Hampir tiap pagi Bunda selalu menyuapi ketika tubuh ini tergeletak di rumah sakit. Rasanya sakit dan malu bercampur menjadi satu. Mereka merawat saya hingga benar-benar pulih. Tidak hanya tenaga, pikiran bahkan materi diberikan oleh mereka. Mereka tidak mempedulikan berapa banyak uang dan materi yang dikeluarkan agar saya kembali pulih dan menjadi buah hatinya yang seperti dahulu. Air mata saya menetes secara tidak sengaja melihat pengorbanan mereka.

Setelah kesehatan semakin pulih, mereka kembali mengikhlaskan kepergian saya ke Yogyakarta guna melanjutkan pendidikan yang sempat tertunda. Saya pun menangis dan berat melepas mereka. Sepanjang perjalanan, air mata saya pun mengalir. Ketika tiba di Yogyakarta, saya pun dilanda kerinduan kepada mereka.

Hampir setiap dua minggu sekali, saya menyempatkan waktu untuk menghubungi orang tua. Mereka selalu takut apabila penyakit saya kembali datang. Saya selalu bersyukur memiliki harta yang berharga. Mereka adalah wujud cinta kasih sebenarnya. Saya pun mendapat ganti pekerjaan yang lebih baik.

Prinsip saya pun mulai berganti. Masa depan memang sebuah hal yang penting, namun orangtua adalah prioritas yang tidak dapat digantikan dengan apapun. Cinta mereka adalah sebuah pengingat bagi saya. Bahwa kasih sayang mereka selalu tidak terbatas.

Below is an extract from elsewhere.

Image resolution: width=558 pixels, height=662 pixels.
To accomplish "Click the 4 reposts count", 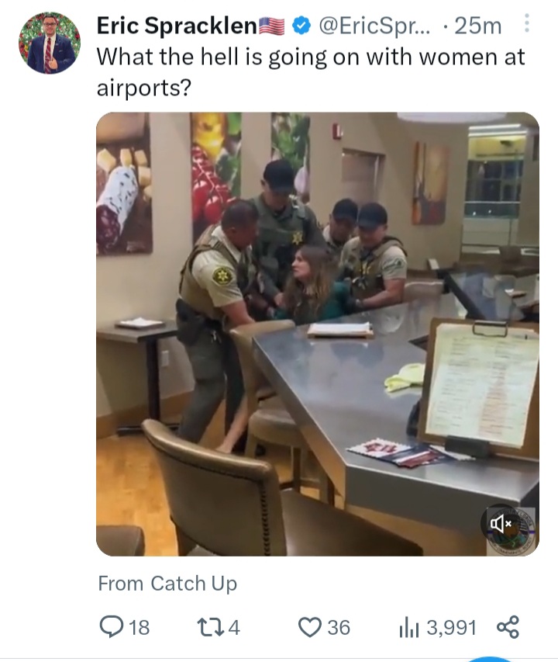I will point(234,627).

Berbeda dengan cinta seorang anak yang masih memperhitungkan banyak hal untuk orang tua. Sayangi mereka selama masih ada di sisi. Manjakan mereka tanpa memandang laba dan rugi. Prioritaskan mereka selayaknya perlakuan mereka menganggap buah hatinya adalah hal yang utama. Selalu mengingat mereka agar bertahta di sanubari. Sebab, kekuatan dan harta mereka adalah senyum kebahagiaan dari sang buah hati.